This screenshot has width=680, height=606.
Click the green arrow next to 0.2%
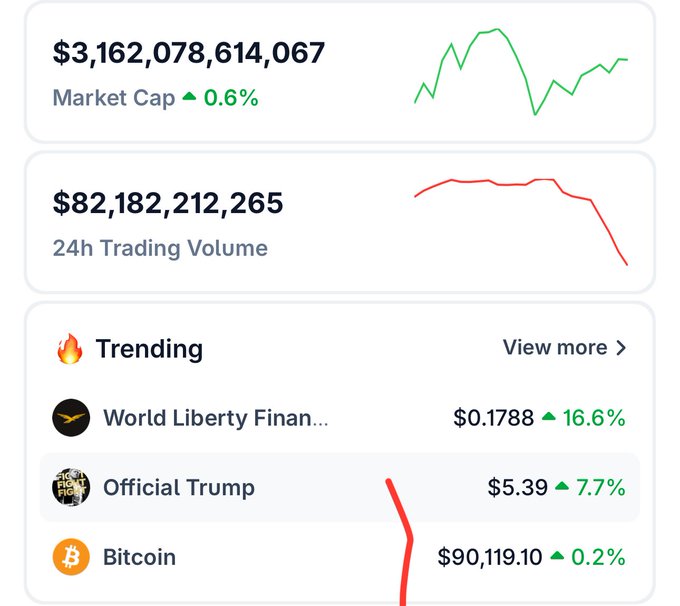(557, 556)
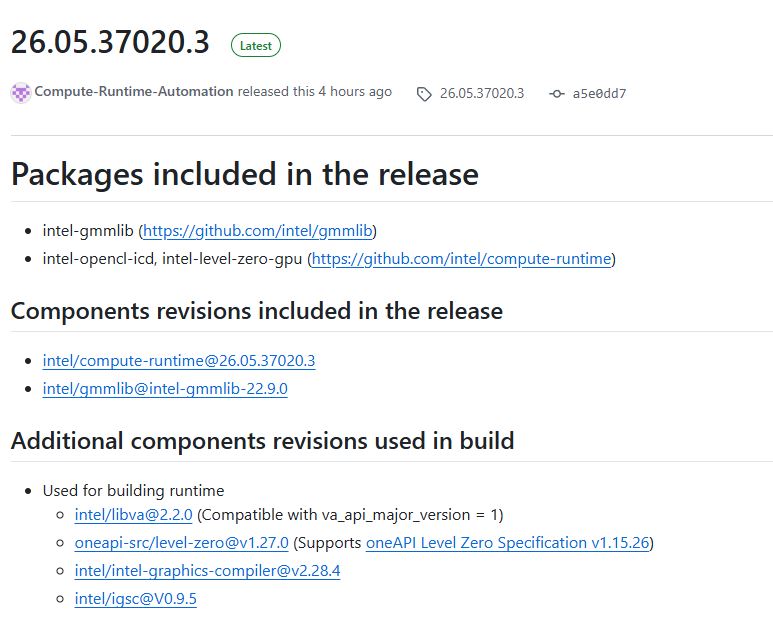Click the Compute-Runtime-Automation avatar icon
The height and width of the screenshot is (627, 773).
click(21, 92)
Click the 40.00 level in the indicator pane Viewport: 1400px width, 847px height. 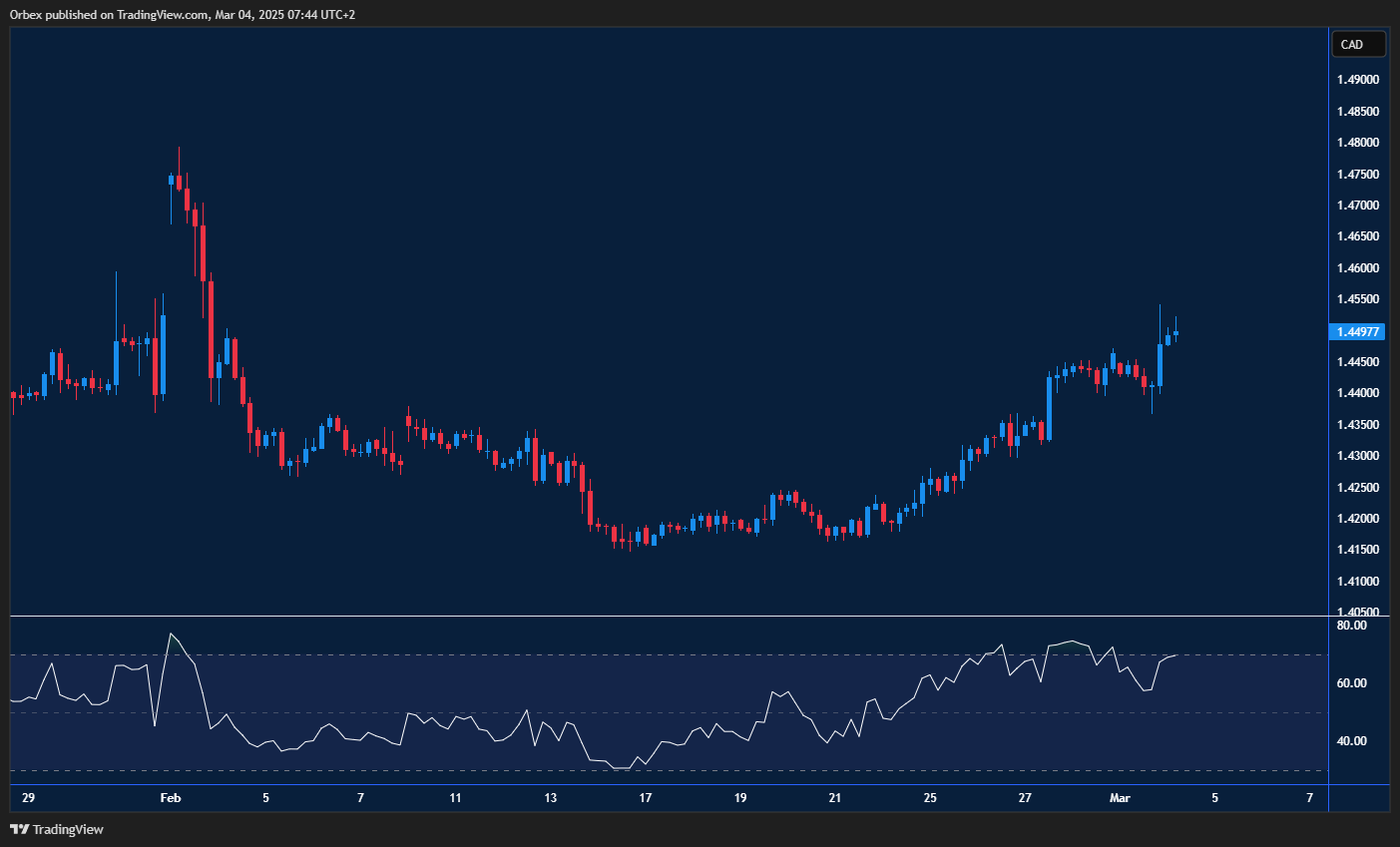[1353, 740]
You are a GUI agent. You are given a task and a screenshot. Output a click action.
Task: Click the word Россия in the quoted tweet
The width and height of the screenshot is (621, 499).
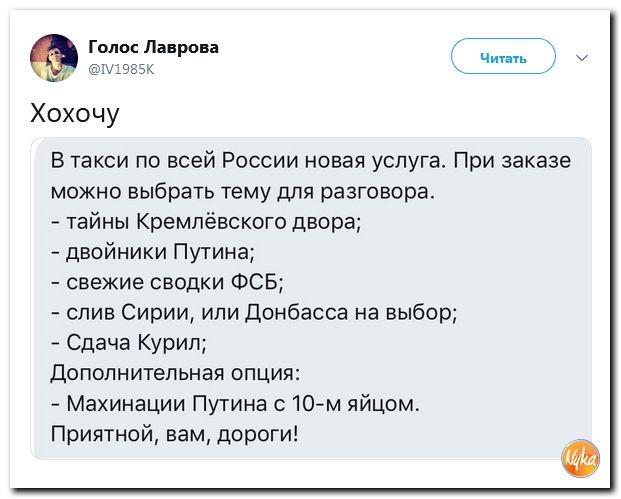tap(261, 161)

■ Exercise: Give the records as a numbered list, starting at the line that contains "You are a GUI" and ending at the end of the records, with both ends included and blank lines omitted. Leave the pictures out of the answer.

■ Answer below:
1. You are a GUI agent. You are given a task and a screenshot. Output a click action.
2. Task: Click the word Россия in the quoted tweet
3. The width and height of the screenshot is (621, 499).
4. tap(261, 161)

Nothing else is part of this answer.